• **À faire**
[1] D'après le texte présenté, que signifie le terme « HILUKO » ?
[2] Veuillez réécrire sous forme de liste le paragraphe du texte présenté qui commence par « Si aujourd’hui, nous sommes attentifs », en gardant ses faits principaux.

• **Texte présenté**
=====
Un autre aspect qui va de pair avec le conditionnement concerne notre cerveau, et plus précisément son mode de fonctionnement actuel. Je laisse à Isabelle Padocani, gardienne du son, le soin de préciser cette notion :
« Avant que le principe de Kototama soit caché, le rythme de notre cerveau (MANA) se synchronisait en permanence avec l’activité des rythmes universels (ANA – la source). Notre langage (KANA) était alors le reflet exact, dans « l’ici maintenant » du vivant… Depuis l’occultation du principe de Kototama et jusqu’à aujourd’hui, les principes de MANA et KANA sont séparés ; le cerveau n’exerce plus sa fonction de récepteur, et les sons que nous prononçons sont issus d’un langage arbitraire conventionnel : nous avons une voix, mais nous avons perdu le « verbe ». C’est la raison pour laquelle nous ne trouvons jamais la paix intérieure et notre mental est sans cesse agité : il est perturbé par les sons disharmonieux qu’il entend en KANA. Le lien ANA/MANA étant interrompu, la pratique de Kototama propose d’atteindre MANA et KANA, en prononçant les « mots – âme » conservés par les gardiens du son… Ainsi le cerveau va recevoir à nouveau l’énergie originelle d’ANA et retrouver peu à peu, par résonance avec la vibration de celle-ci, sa fonction première de récepteur : il pourra alors à nouveau « résonner » avec le vivant, au lieu de « raisonner » en vain…
En nous permettant de reconnecter l’essence de toute chose, c’est notre propre nature essentielle et originelle que le Kototama nous permet de retrouver. Par le voyage intérieur sur le vaisseau du son, la pratique de Kototama offre la possibilité de rétablir le lien intime entre l’ego et le soi, entre le corps et l’esprit, dans le ressenti intime de la vibration du son… »
Si aujourd’hui, nous sommes attentifs, nous devons bien constater que notre cerveau émet en permanence pour juger, jauger, décider, trancher, exiger, étiqueter, classer, bref ! Il veut tout analyser, tout diriger et dans tous les domaines de notre existence. Quelle que soit la situation vécue, il ne faut pas longtemps pour se rendre compte que les réflexions que nous faisons ne servent pas l’instant présent. Nous sommes passés d’un langage pur au langage « HILUKO » qui signifie : impur, impropre, arbitraire et conventionnel. Or, nous savons que des pensées pures amènent des paroles pures qui induisent des actes justes. La parole est le reflet de ce que nous sommes au plus profond de nous et de ce que nous sommes devenus au fil du temps, par tous nos conditionnements et notre soumission bienveillante à la société en général.
Vivre en conscience
Pour qui veut faire un pas de plus dans la réalisation de soi, il est essentiel de travailler sur tous ces aspects, même si nous n’avons pas l’assurance de parvenir jusqu’au total lâcher-prise du mental et de l’ego.
=====
• **Extrait des données**

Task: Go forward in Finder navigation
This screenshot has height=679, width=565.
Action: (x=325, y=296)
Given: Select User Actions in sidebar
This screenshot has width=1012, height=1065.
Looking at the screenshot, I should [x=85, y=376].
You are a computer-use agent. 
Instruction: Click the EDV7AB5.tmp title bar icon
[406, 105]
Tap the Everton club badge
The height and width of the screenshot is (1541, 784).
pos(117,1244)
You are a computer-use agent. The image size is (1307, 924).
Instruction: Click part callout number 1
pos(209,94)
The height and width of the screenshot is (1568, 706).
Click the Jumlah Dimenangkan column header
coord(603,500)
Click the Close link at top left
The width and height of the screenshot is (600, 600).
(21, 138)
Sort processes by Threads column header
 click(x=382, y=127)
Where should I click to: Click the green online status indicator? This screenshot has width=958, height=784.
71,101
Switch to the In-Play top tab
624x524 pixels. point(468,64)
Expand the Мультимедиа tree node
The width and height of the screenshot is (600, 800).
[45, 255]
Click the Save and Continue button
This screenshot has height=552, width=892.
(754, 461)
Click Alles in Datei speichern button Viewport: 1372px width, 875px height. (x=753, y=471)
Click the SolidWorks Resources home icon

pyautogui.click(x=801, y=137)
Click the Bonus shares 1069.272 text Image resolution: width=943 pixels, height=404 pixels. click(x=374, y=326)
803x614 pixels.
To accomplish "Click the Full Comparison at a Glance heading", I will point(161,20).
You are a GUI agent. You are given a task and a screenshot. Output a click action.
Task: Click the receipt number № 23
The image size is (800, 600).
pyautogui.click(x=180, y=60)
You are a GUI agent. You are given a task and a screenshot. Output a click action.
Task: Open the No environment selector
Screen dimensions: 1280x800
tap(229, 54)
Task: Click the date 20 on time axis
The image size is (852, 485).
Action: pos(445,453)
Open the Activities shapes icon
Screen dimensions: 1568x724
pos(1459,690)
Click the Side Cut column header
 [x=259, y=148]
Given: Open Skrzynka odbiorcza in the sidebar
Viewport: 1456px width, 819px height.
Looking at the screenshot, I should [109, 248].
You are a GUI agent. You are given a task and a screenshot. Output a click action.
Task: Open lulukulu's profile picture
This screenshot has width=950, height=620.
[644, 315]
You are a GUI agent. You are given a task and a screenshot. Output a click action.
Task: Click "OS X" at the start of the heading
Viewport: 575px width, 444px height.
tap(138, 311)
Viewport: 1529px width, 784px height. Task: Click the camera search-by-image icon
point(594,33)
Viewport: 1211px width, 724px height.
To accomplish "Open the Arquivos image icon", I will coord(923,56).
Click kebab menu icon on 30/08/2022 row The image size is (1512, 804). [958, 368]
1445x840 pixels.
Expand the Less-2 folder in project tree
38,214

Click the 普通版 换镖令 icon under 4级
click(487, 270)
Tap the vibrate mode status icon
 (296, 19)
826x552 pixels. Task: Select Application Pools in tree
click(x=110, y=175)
=====
• **Corrigé**
[1] Il signifie impur, impropre, arbitraire et conventionnel.

[2]
- Notre cerveau émet sans cesse pour juger, décider, étiqueter, classer : il veut tout analyser et tout diriger, dans tous les domaines de notre existence.
- Nos réflexions ne servent pas l'instant présent.
- Nous sommes passés d'un langage pur au langage « HILUKO », c'est-à-dire impur, impropre, arbitraire et conventionnel.
- Des pensées pures amènent des paroles pures, qui induisent des actes justes.
- La parole reflète ce que nous sommes au plus profond de nous et ce que nous sommes devenus par nos conditionnements et notre soumission bienveillante à la société.